**RECORDS FOR PROCESSING:**
■ ■ ■ ■ ■ ■ ■

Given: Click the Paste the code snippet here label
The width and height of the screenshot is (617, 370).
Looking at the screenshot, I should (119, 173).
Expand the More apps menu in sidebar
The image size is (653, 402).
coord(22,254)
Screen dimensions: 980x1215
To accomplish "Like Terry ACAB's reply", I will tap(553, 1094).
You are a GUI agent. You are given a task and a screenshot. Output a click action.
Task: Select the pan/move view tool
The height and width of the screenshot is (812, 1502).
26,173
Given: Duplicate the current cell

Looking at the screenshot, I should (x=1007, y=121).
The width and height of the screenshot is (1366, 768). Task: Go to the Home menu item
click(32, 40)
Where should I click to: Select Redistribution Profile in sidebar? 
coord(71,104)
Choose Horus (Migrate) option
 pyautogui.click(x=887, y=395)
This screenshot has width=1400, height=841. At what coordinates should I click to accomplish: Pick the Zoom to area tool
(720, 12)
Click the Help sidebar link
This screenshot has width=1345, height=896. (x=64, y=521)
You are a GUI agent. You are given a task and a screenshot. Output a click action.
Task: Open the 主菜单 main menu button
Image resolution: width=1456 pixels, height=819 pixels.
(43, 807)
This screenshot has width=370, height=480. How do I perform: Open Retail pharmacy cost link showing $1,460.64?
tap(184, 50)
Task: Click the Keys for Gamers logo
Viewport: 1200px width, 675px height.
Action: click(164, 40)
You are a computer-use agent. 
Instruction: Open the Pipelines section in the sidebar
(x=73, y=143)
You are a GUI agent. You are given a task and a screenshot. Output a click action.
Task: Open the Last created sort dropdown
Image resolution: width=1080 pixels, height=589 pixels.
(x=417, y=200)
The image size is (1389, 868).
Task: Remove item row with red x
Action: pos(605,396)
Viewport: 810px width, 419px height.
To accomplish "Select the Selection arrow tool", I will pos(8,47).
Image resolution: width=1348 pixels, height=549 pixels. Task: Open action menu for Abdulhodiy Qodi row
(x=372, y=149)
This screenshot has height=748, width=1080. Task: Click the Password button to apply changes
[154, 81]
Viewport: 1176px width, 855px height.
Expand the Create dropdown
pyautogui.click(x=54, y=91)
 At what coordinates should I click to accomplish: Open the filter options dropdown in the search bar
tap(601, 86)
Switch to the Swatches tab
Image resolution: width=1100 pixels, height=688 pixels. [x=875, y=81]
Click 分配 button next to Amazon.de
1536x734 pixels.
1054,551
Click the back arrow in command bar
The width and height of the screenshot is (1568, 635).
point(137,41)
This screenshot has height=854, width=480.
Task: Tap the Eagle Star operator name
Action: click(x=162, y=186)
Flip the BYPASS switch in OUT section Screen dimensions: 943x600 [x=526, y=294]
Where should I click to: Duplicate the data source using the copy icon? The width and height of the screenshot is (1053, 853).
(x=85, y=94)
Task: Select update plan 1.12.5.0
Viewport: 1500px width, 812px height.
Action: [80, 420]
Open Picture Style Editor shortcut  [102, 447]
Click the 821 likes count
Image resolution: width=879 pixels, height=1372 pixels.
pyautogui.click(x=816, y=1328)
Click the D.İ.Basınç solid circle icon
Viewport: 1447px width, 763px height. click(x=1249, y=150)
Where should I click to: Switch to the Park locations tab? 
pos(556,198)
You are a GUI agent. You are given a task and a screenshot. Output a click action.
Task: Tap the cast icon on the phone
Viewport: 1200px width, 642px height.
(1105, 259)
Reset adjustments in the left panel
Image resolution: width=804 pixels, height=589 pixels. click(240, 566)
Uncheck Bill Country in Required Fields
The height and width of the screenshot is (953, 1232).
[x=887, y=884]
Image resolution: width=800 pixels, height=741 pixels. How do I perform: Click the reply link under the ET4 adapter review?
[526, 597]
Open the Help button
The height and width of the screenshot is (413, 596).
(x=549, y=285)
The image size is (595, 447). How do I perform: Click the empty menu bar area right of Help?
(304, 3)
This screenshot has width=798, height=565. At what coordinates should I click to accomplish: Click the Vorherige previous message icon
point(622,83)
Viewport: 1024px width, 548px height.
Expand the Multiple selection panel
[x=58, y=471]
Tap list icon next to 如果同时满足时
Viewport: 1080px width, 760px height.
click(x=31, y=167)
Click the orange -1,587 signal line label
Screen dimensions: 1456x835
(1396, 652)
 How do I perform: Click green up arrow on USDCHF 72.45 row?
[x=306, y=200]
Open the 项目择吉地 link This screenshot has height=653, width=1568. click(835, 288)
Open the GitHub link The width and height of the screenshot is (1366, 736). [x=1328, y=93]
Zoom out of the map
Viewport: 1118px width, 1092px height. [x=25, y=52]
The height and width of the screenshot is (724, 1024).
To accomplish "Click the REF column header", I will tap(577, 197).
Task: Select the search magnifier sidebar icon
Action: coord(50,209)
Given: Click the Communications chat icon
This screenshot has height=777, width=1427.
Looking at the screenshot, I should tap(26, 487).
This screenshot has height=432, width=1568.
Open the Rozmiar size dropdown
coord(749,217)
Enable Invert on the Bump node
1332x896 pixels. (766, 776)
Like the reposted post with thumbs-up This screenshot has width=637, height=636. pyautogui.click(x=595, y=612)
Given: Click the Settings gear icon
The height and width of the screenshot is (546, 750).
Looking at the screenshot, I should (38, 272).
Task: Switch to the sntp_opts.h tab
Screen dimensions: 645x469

■ ■ ■ ■ ■ ■ ■

**AIM:** Find each line in the records that contains the word "button" and copy those lines out in full.

**FINAL ANSWER:**
Task: Open the 主菜单 main menu button
This screenshot has height=748, width=1080. Task: Click the Password button to apply changes
Click 分配 button next to Amazon.de
Open the Help button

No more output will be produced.